[abacus]Reporting Query


Benjamin Cheng
 

In abacus, a user can get a report for an organization while passing a timestamp. This is done via a descending query with the given timestamp as the beginning and the beginning of the previous year is the end. This ensures that the report will have usage data for up to the previous year for the given organization. This query used to only look for the current day until time windows support was recently added.

With time windows, each record has information of usage accumulated/aggregated/rated to the last second/minute/hour/day/month/year/forever in sync with the document's end time. Choosing to query up to the beginning of the previous year was a choice based upon allowing the user to know usage up to the previous year for any given timestamp.

Here are a couple of questions I have regarding this:
- In addition to partitioning by bucketing, abacus partitions by period in terms of month for its databases. Therefore, each month with usage would have its own set of databases with a minimum of 1. In the worst condition(assuming only 1 database per month), that is possibly 24 databases (ie: 2014-01 to 2015-12) that the report would have to search for the last usage of an organization. Does it make sense to have to look through all of those databases if the organization hasn't had usage in the past 3 years for instance?
- In terms of report, does it make sense to return the latest record within the past year? For example, say a user queried the monthly or yearly usage for an organization in 2015-10, but the last time the organization had any usage was 2014-04. Does it make sense to return 2014-04 to the user or would it better to inform the user that there is no usage within the specific time range? I guess in a way, this is asking what a report should entail that would make the information useful to the user.

Thanks.


Jean-Sebastien Delfino
 

Hi Ben,

Choosing to query up to the beginning of the previous year was a choice
based upon allowing the user to know usage up to the previous year for any
given timestamp.

If I'd want my usage for last year, I'd just get a report with a 12/31/2014
time (or 1/2015 to see any delayed usage leftover from 2014, but that part
probably deserves a different discussion thread...) So I don't think the
query needs to automatically go that far back.

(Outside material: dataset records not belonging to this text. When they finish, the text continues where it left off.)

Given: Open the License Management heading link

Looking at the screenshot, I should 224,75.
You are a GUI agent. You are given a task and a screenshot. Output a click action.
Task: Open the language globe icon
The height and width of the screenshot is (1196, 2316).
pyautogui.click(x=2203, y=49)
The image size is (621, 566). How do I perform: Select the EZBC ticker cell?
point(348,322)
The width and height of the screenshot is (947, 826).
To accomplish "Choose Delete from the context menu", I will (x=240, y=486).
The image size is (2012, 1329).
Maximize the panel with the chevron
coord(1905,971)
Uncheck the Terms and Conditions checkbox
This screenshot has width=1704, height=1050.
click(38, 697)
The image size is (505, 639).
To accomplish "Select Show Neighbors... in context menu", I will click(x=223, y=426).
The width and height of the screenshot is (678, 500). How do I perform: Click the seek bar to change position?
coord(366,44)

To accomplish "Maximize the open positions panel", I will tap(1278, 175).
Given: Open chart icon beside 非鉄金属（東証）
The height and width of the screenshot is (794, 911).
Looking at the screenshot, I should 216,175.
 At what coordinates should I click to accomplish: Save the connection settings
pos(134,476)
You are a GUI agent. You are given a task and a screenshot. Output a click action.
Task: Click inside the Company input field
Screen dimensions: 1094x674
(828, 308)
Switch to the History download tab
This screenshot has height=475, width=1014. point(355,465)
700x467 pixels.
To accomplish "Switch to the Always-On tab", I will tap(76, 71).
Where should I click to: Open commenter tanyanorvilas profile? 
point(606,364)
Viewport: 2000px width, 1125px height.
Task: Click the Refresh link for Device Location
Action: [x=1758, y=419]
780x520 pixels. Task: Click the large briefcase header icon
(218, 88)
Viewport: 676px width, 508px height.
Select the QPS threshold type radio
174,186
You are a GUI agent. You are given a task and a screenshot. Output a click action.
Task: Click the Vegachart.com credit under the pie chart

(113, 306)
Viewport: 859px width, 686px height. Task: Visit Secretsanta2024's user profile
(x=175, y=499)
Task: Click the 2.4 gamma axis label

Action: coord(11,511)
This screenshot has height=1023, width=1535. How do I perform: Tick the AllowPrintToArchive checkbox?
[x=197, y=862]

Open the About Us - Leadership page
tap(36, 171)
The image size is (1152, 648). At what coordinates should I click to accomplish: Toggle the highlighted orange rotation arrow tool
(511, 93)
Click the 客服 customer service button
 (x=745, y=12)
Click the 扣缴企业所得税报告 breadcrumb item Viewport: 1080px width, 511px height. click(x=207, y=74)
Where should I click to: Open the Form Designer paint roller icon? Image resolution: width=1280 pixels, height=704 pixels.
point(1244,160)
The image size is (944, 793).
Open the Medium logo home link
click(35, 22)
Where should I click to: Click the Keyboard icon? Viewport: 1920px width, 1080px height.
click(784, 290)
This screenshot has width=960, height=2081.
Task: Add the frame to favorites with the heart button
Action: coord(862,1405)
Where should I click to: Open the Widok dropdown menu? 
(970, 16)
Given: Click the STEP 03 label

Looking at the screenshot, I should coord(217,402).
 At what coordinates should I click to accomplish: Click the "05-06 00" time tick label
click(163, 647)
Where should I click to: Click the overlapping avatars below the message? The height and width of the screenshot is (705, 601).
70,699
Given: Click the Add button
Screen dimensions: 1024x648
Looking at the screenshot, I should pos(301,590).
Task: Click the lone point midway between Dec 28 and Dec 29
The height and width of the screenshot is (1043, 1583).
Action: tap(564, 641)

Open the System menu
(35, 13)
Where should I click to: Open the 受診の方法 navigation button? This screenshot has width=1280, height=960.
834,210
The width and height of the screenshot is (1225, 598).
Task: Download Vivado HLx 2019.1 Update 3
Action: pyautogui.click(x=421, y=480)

abacus partitions by period in terms of month for its databases
Correct, and that's really useful to manage their growth and archival and
accommodate for schema changes over time.

Does it make sense to have to look through all of those databases if the
organization hasn't had usage in the past 3 years for instance?

I don't think so, if we clarify what you get out of each report, more on
that below.

In terms of report, does it make sense to return the latest record within
the past year? For example, say a user queried the monthly or yearly usage
for an organization in 2015-10, but the last time the organization had any
usage was 2014-04. Does it make sense to return 2014-04 to the user or
would it better to inform the user that there is no usage within the
specific time range?

The typical use case is to get your usage for the month. So I'd suggest to
keep this really simple for now:
- you have usage in 10/2015, you get a report;
- you don't have usage in 10/2015, you get a 'sorry no usage, nothing to
report';
- you don't have usage in 10/2015 and you still wanted to see your yearly
usage, ask for your 09/2015 report, still nothing for 09? ask for 08...

With that approach, we avoid confusing the caller with some magic... (as
magically returning the 09/2015 report when the request was for 10/2015
just in case you'd want to see your yearly usage could be pretty confusing
IMO).

I guess in a way, this is asking what a report should entail that would
make the information useful to the user.

With the addition of more reporting time windows (you can get your usage
for the month, day, hour etc) we can probably imagine many different types
of reporting queries (I want my usage for this hour, accumulated today
until this hour, yearly unit now...). I'd suggest to get more concrete
input from our users on the types of queries they're most interested in,
before attempting to automate all these combinations in the reporting
service.

Until then, would the proposal I've described above work?

- Jean-Sebastien

On Wed, Oct 7, 2015 at 4:20 PM, Benjamin Cheng <bscheng(a)us.ibm.com> wrote:

In abacus, a user can get a report for an organization while passing a
timestamp. This is done via a descending query with the given timestamp as
the beginning and the beginning of the previous year is the end. This
ensures that the report will have usage data for up to the previous year
for the given organization. This query used to only look for the current
day until time windows support was recently added.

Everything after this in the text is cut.